100% Local PDF OCR with Docling and Ollama | PDF to Markdown with VLM (Nanonets-OCR-s)
Based on Venelin Valkov's video on YouTube. If you like this content, support the original creators by watching, liking and subscribing to their content.
Docling can convert PDFs to Markdown using a visual language model by swapping out the OCR pipeline for a VM pipeline.
Briefing
A local, fully self-hosted pipeline can convert PDFs into Markdown by swapping out traditional OCR for a visual language model—specifically Docling paired with an Ollama-served Nanonets OCR model. The practical takeaway is that table- and layout-aware extraction can improve when a model is prompted to produce structured output, but accuracy still depends heavily on document type and what “good” means for the task.
The workflow starts with Docling’s document conversion pipeline, configured to run OCR via a VM (visual language model) rather than a classical OCR engine. The Nanonets OCR model used is a fine-tuned version of Qwen 2.5, loaded in a quantized form and served locally through Ollama. The model is accessed via a local Ollama URL, and the pipeline is configured with parameters such as a prompt, timeout, image scaling, and a response format set to Markdown. A key implementation detail is enabling remote services in the pipeline options and passing the VM options (model identifier plus the instruction prompt) so Docling can call the model during conversion.
Once the pipeline is wired into a Docling document converter, the system processes a sample PDF—Nvidia financial results—by converting selected pages into Markdown. On a “WO M3 Pro” machine, the conversion took about 53 seconds, including the time to load a 3B quantized model into GPU RAM. The runtime is expected to improve with stronger hardware and may change with longer PDFs.
The output quality is mixed in a way that matters for real-world use. On at least one page, the model successfully extracts tables, producing Markdown that includes the table structure. However, header alignment errors appear—for example, the “millions” header is misplaced relative to the intended column. The result is a clear signal that these models are not perfect at precise table geometry, even when they can capture the presence and general structure of tables.

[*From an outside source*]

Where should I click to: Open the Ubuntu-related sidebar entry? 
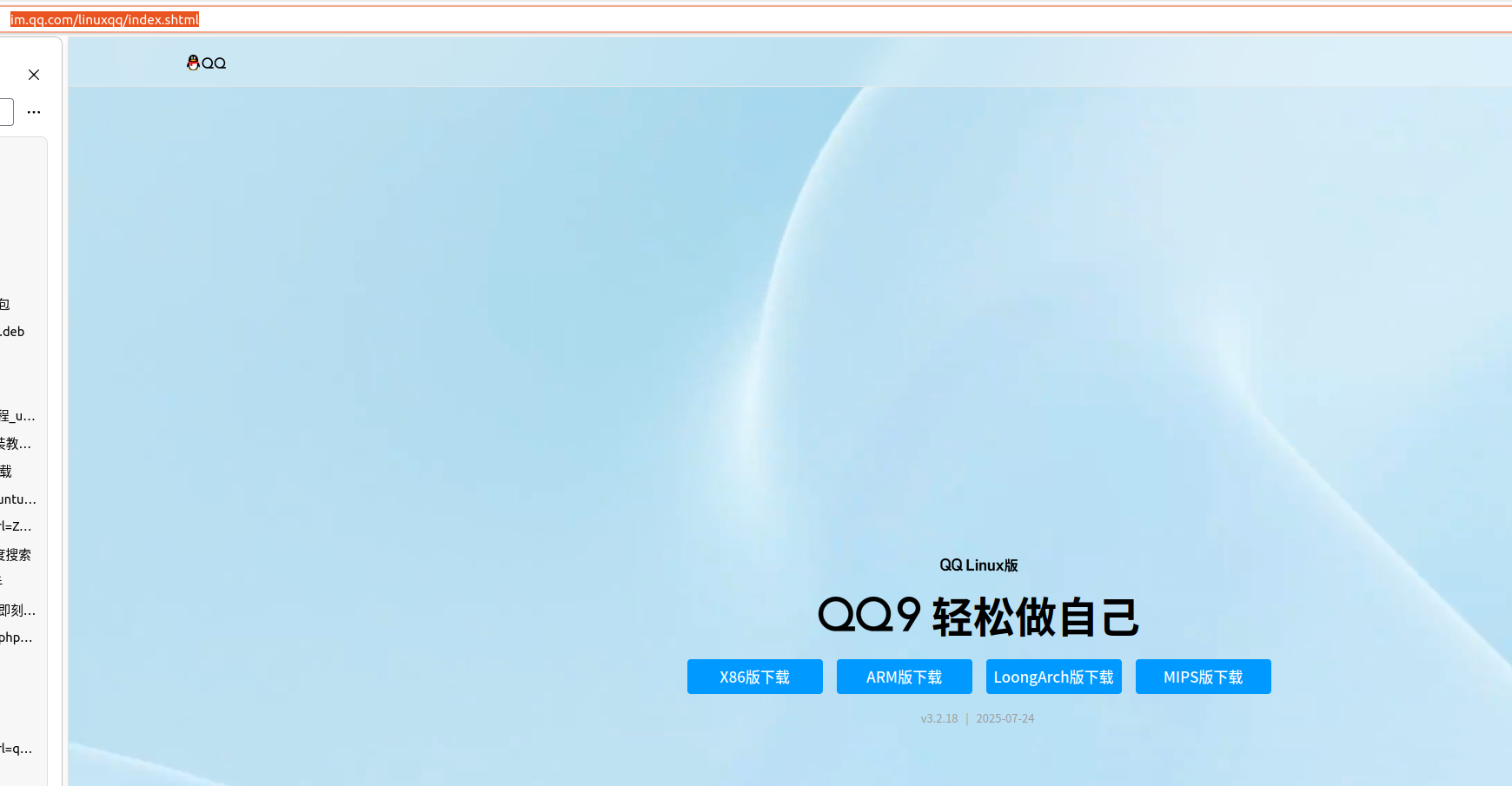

The closing guidance draws a boundary around when to choose which approach. Classical OCR models (including free ones) tend to perform well for extracting complete page text. But when the goal is to extract specific elements—images, tables, and other structured components—prompting a visual language model can yield better results, especially if the pipeline is designed to ask for structured Markdown. The recommendation is to evaluate on the target document set: for general information extraction tasks (such as a RAG pipeline), a classical OCR model may still be the safer default, while VLM-based extraction can be advantageous for structured outputs where prompting and element-level understanding matter most.
Cornell Notes
Docling can convert PDFs to Markdown using a visual language model served locally through Ollama, replacing classical OCR. In this setup, a Nanonets OCR model fine-tuned from Qwen 2.5 (GGF variant) is loaded in a 3B quantized form and called via Docling’s VM options pipeline with a prompt and Markdown output format. On an Nvidia financial results PDF, the system extracted tables into Markdown but showed table header misalignment (e.g., the “millions” header landing in the wrong column). Runtime was about 53 seconds on an M3 Pro-class machine, including model load time. The practical lesson: VLMs can improve structured extraction with good prompting, while classical OCR often remains better for full-text accuracy.
How does the Docling pipeline change when replacing classical OCR with a visual language model?
What model and serving approach are used for local PDF-to-Markdown conversion?
What performance was observed, and what factors likely affect it?
How accurate was the Markdown output for tables, and what specific failure mode appeared?
When should classical OCR be preferred over a VLM-based approach in this workflow?
Review Questions
- For a Docling VM-based pipeline, which configuration choices (e.g., remote services, prompt, response format) are essential to get Markdown output from a locally served model?
- What evidence from the table extraction results suggests a limitation of VLM-based OCR compared with classical OCR?
- How would you decide between classical OCR and a VLM for a RAG pipeline that needs reliable text chunks versus structured table fields?
Key Points
- 1
Docling can convert PDFs to Markdown using a visual language model by swapping out the OCR pipeline for a VM pipeline.
- 2
A locally served Nanonets OCR model (fine-tuned from Qwen 2.5, GGF variant) can be called through Ollama using Docling’s VM options.
- 3
Pipeline configuration must enable remote services and pass the model identifier plus a prompt that requests page OCR in Markdown format.
- 4
On an M3 Pro-class machine, converting an Nvidia financial results PDF took about 53 seconds, including loading a 3B quantized model into GPU RAM.
- 5
VLM-based extraction can capture tables into Markdown, but header alignment and column placement can be wrong.
- 6
Classical OCR remains a strong default for full-page text extraction, while VLMs may be better for structured elements when prompting is tailored.
- 7
Choosing between OCR and VLM should be driven by task requirements and evaluated on the specific document set.